PROBLEM DETAILS
In the text on Jesus's maleness and discipleship, what are male disciples imitating when they imitate Christ?

TEXT
[START]

Questions

What Does Jesus’s Maleness Actually Tell Us About Discipleship?

Summary: Jesus’s maleness tells us that the incarnation was particular—God became flesh as a specific first-century Jewish man—but it does not tell us that the characteristics he exhibited were specifically masculine. Being male is not the same as conforming to a cultural script of masculinity.

The incarnation was particular. God became flesh not as a generic human but as a first-century Jewish man. Jesus navigated the world with a male body, within a patriarchal culture, in a specific time and place. His maleness was real and conditioned his experience in ways we should not minimize. He occupied the social position of a man in his society, which shaped the kinds of activities he participated in and the relationships he developed (though he was not a slave to cultural convention either; cf. Matt 9:10-11; Jn 4:1-45).

What his maleness does not tell us is that the characteristics he exhibited were specifically masculine. That is, that they derived from his sex rather than from his obedience to the Father. Being born male in first-century Palestine placed Jesus within a specific social and cultural context. It did not make him masculine in the sense that cultural masculinity ideologies intend. Being male and conforming to a cultural script of masculinity are not the same thing.

Discipleship, not masculinity, clarifies what male disciples are imitating when they imitate Christ. They are not imitating a masculine ideal. They are imitating a life of obedience, self-giving, and faithful presence, a life that was lived as a man but that calls both men and women to the same fundamental posture before God.

[END]

DATA SHOWN
[START]

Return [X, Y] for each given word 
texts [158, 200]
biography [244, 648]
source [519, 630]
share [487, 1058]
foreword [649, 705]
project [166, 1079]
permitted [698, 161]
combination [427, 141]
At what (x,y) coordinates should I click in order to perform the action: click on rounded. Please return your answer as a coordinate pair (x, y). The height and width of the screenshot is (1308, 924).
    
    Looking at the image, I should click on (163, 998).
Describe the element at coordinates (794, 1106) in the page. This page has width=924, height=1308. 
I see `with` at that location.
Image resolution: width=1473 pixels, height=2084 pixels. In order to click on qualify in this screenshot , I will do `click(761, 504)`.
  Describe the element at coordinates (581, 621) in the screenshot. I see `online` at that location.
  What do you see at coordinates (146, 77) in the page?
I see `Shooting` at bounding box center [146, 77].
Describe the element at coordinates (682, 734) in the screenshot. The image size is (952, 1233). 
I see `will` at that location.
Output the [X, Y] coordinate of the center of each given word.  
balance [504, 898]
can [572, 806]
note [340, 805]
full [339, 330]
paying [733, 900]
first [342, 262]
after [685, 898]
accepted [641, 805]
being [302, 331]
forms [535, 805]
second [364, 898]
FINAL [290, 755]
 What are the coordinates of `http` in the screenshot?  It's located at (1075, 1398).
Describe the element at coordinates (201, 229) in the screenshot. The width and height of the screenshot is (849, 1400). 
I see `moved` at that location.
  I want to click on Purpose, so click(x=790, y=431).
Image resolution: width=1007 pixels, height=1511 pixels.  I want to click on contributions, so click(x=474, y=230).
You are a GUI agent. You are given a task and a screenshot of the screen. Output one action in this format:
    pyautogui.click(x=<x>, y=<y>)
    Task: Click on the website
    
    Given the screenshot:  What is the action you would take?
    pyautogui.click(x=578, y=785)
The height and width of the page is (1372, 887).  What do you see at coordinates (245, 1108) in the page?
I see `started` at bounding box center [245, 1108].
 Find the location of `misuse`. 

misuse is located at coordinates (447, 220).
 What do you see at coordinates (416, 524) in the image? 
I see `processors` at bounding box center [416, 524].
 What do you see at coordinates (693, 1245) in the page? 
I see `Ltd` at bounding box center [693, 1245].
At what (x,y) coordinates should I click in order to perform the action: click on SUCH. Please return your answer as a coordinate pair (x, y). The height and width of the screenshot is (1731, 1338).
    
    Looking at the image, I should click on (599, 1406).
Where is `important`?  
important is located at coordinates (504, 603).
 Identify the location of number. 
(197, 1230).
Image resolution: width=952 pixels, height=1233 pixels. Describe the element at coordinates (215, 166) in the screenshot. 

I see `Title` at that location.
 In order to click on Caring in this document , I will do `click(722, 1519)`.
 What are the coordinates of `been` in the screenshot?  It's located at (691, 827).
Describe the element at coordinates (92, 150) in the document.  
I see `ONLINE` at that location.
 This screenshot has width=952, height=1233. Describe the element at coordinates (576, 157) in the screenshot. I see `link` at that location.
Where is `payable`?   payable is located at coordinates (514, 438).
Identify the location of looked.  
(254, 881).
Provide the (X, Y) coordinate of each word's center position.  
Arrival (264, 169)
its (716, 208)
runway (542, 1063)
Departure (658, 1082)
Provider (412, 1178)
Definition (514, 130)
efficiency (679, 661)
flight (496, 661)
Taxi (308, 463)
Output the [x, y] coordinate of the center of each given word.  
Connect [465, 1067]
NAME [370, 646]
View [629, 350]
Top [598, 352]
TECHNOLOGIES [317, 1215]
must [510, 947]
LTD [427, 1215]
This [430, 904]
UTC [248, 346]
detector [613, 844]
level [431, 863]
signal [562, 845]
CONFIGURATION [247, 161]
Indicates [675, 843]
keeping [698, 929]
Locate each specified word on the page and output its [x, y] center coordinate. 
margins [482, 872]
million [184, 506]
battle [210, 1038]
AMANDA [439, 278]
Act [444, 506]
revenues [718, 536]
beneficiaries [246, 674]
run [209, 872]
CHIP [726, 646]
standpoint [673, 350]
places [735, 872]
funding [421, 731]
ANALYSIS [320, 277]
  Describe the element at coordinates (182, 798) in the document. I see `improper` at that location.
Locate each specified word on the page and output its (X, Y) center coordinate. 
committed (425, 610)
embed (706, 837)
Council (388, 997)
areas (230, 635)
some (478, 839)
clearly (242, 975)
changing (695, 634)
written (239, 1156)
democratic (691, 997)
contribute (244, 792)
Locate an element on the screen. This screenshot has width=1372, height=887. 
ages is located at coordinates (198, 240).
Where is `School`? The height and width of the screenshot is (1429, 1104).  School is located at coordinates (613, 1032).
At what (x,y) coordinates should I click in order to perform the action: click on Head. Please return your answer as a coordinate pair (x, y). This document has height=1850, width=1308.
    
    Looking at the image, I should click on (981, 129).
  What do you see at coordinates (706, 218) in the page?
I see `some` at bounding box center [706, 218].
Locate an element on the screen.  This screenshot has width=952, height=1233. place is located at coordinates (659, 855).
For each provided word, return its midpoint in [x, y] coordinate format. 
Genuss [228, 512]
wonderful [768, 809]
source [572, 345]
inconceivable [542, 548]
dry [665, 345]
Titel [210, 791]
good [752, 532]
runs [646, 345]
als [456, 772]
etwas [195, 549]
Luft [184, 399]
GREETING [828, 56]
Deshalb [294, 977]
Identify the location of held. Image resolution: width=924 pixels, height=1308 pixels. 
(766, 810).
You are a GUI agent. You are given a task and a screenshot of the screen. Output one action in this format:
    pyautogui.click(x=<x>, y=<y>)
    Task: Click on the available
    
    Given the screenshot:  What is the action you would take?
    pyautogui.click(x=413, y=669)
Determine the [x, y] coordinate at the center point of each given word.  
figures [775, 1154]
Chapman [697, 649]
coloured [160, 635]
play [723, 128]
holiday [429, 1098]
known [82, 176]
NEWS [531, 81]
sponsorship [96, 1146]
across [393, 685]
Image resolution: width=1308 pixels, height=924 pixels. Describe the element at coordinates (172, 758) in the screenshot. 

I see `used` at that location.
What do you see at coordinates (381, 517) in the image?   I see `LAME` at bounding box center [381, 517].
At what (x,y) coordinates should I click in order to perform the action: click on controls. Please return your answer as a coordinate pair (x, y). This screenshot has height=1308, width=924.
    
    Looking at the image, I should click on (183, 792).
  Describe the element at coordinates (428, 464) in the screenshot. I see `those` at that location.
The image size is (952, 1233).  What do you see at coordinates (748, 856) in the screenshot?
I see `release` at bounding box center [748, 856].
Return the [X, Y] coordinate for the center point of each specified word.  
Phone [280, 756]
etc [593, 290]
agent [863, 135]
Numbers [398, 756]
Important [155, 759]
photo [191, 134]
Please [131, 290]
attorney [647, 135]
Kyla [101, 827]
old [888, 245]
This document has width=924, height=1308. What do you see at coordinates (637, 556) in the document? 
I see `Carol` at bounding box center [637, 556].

[END]

TASK OUTPUT
A life of obedience, self-giving, and faithful presence.